:: Texto fornecido ::

A nova face do (anti)jornalismo esportivo – ESPN Brasil III

Seguimos com a série de análises sobre o jornalismo esportivo nacional e, hoje, abordamos aspectos sobre a programação ao vivo da ESPN Brasil. Para este tópico, dividimos em duas partes, a ser complementada na próxima matéria da série. Iniciamos com os principais programas da grade horária.

Veja também as outras partes da análise I, II, III, IV e V

Programação ao vivo

Com a chegada da Fox Sports e o alto investimento da empresa americana Turner no grupo Esporte Interativo, a ESPN deixou de exercer o direito de transmissão de várias competições de futebol internacional. Campeonato alemão, espanhol e italiano foram divididos entre ESPN e Fox Sports enquanto a principal competição, Champions League, ficou exclusivamente com o Esporte Interativo.

:::
:: Trecho da fonte ::

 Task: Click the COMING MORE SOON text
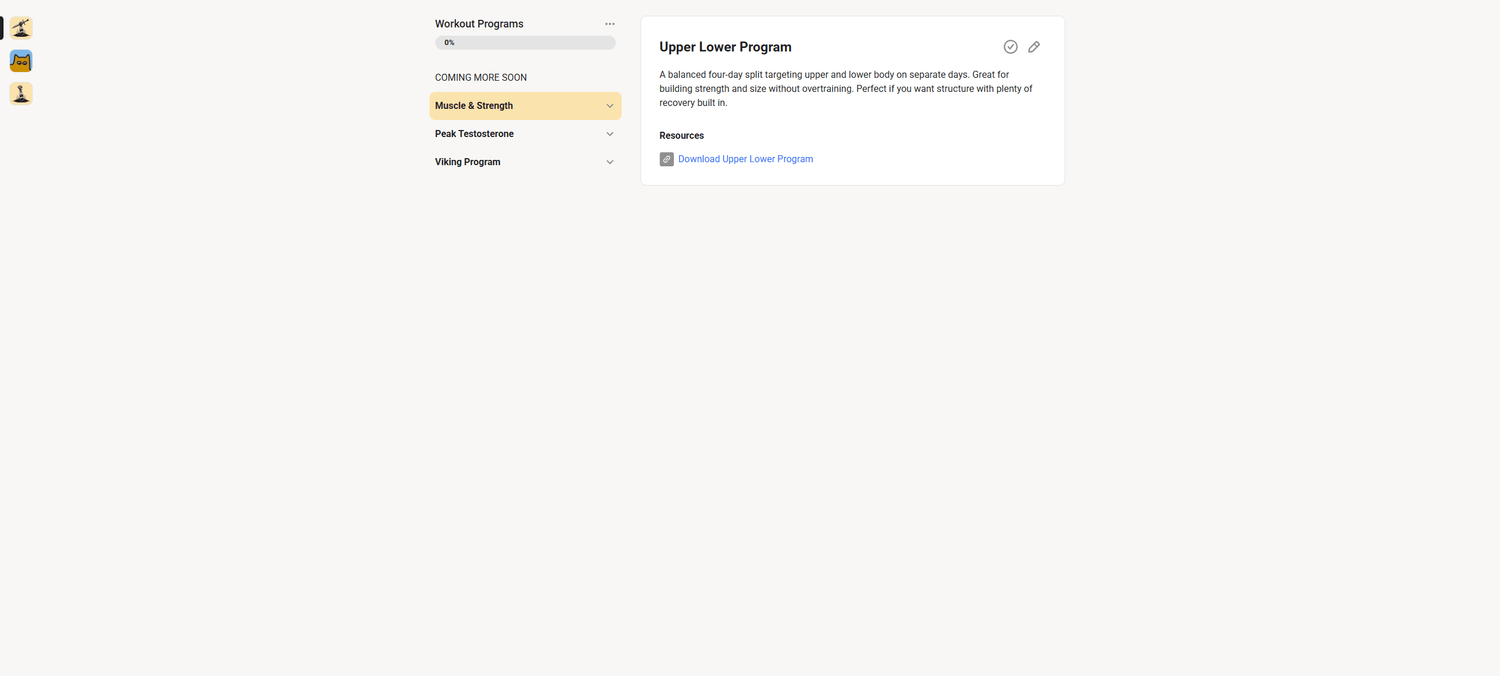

:::

Objetivo
Liste todas as competições de futebol mencionadas no texto sobre a ESPN Brasil.

Resposta abaixo
- Campeonato alemão
- Campeonato espanhol
- Campeonato italiano
- Champions League